### Task
Would you transcribe each entry exactly as it stands, omitting the pictures?

Collected data:
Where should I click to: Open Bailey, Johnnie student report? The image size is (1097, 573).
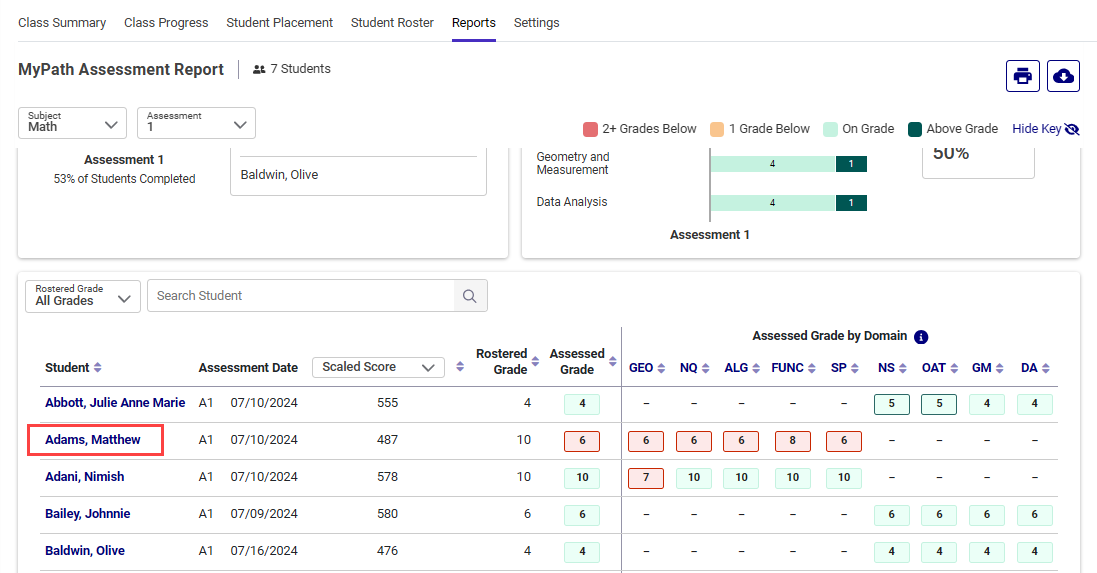88,514
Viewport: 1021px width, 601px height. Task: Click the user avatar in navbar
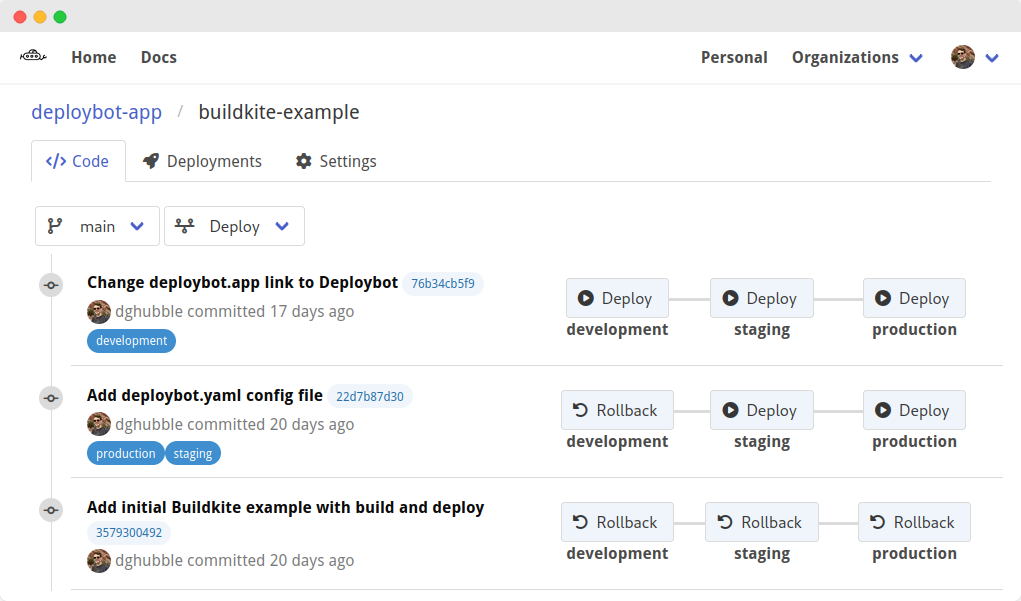pyautogui.click(x=963, y=57)
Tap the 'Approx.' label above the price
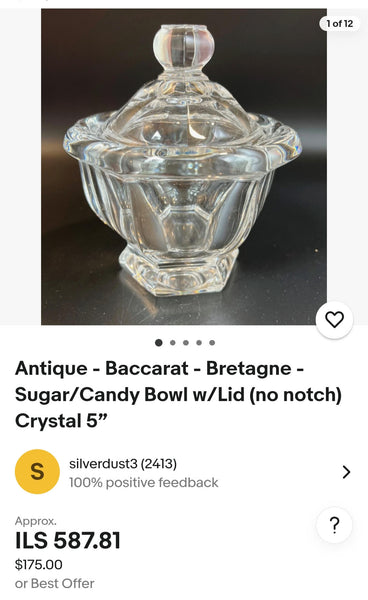Screen dimensions: 368x600 click(36, 521)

### Solution
Where should I click to: Open Bailey, Johnnie student report? The image size is (1097, 573).
88,514
Viewport: 1021px width, 601px height. Task: Click the user avatar in navbar
pyautogui.click(x=963, y=57)
Tap the 'Approx.' label above the price
Screen dimensions: 368x600 click(36, 521)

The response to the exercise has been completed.